Use structured binding for iterator.

nikic added a comment.Sep 16 2022, 2:18 AM

Compile-time on CTMark: http://llvm-compile-time-tracker.com/compare.php?from=71e52a125cb5f532192c40cf13692c18ede18cb4&to=14ba5930d47843050c2618b70c6cf6fc7d0fc66f&stat=instructions So not a great deal of impact end-to-end.

getTypeAllocSize() is indeed fairly expensive due to the ABI alignment calculation. I think a cache could generally make sense, though I wonder why it is BasicAA specific, and not part of DataLayout itself?

I would also be interested in whether the GEPs in your case are mostly constant offset GEPs.

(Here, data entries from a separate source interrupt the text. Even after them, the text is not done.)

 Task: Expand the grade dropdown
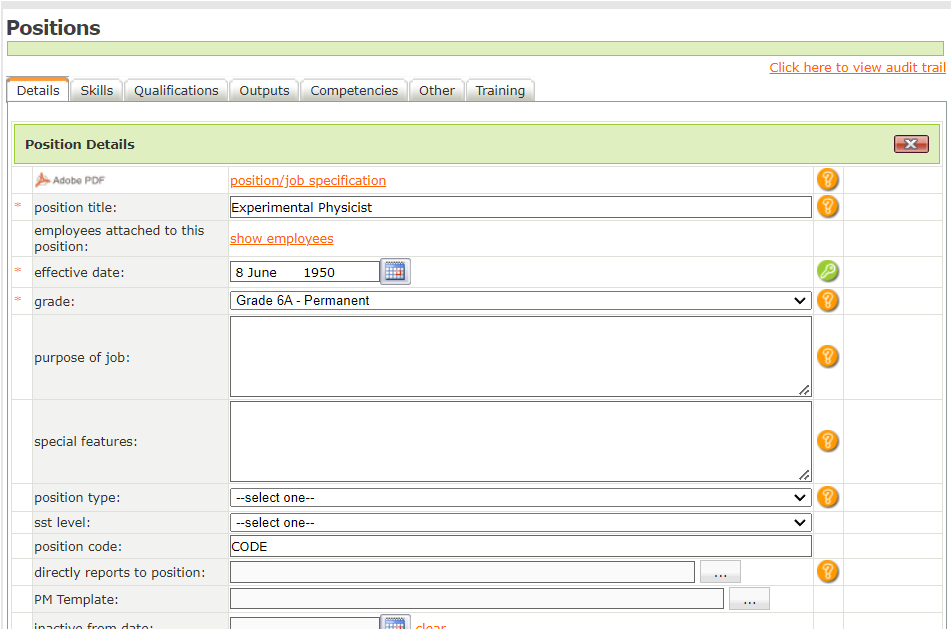tap(520, 301)
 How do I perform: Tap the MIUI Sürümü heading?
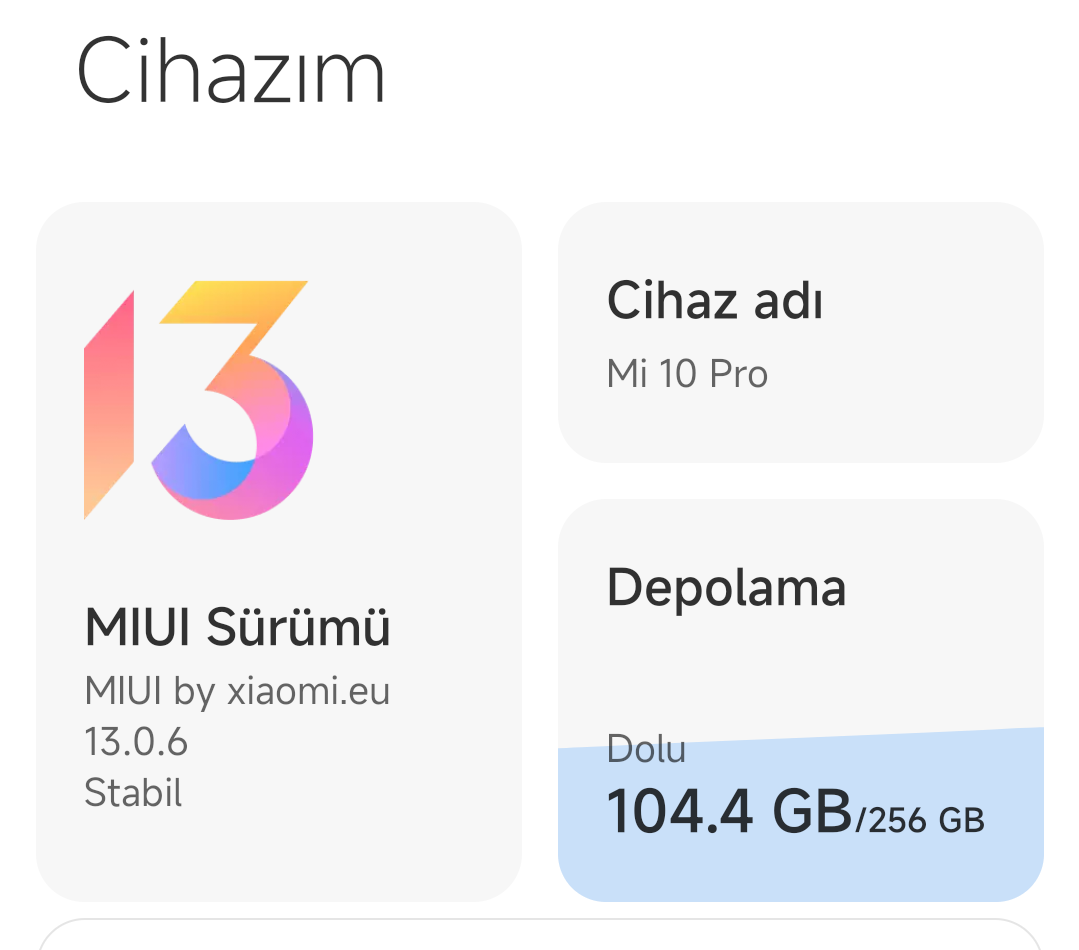click(237, 627)
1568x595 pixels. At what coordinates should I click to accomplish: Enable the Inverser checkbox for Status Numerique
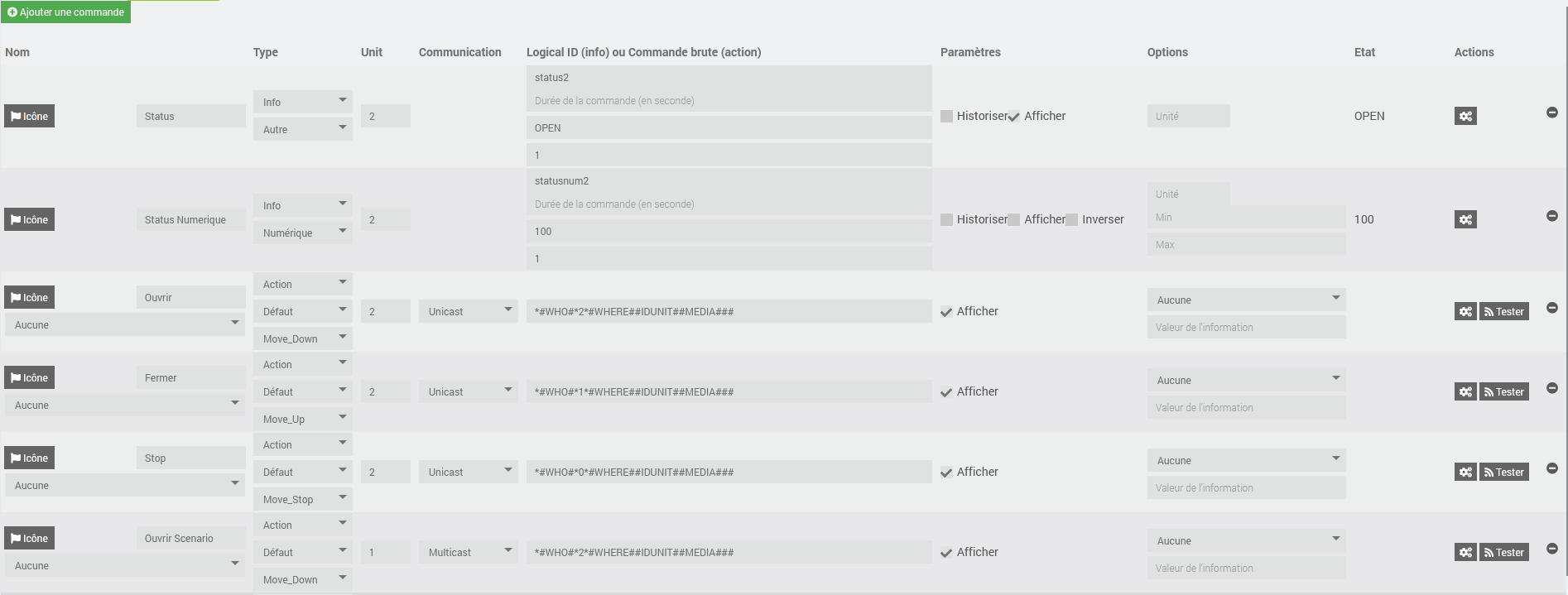1072,220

It's on my roadmap to canonicalize those to i8 GEPs, which would allow us to save on a lot of redundant offset calculation in both BasicAA and other places.

I think a cache could generally make sense, though I wonder why it is BasicAA specific, and not part of DataLayout itself?

I was hesitant to add a cache on DataLayout because

  • it's of unbounded size and lifetime (though I guess every Type that's created also permanently adds some memory usage in the LLVM context, so maybe this isn't an issue?). Whereas in here the lifetime is bounded by the lifetime of the BasicAAResult.
  • in DataLayout, it's hard to justify why we cache getTypeAllocSize but not any of the other properties.
  • this is clearly a win in BasicAA (in my benchmark) but like, who knows how people use DataLayout, maybe it's not a win for all ways one could use it.

That said I don't feel strongly! WDYT?

I would also be interested in whether the GEPs in your case are mostly constant offset GEPs. It's on my roadmap to canonicalize those to i8 GEPs, which would allow us to save on a lot of redundant offset calculation in both BasicAA and other places.

In my case I don't think they are. This is an XLA benchmark, so we tend to have 4D pointers where one or a few offsets are variable. Though I agree that canonicalization would help if they were all constant.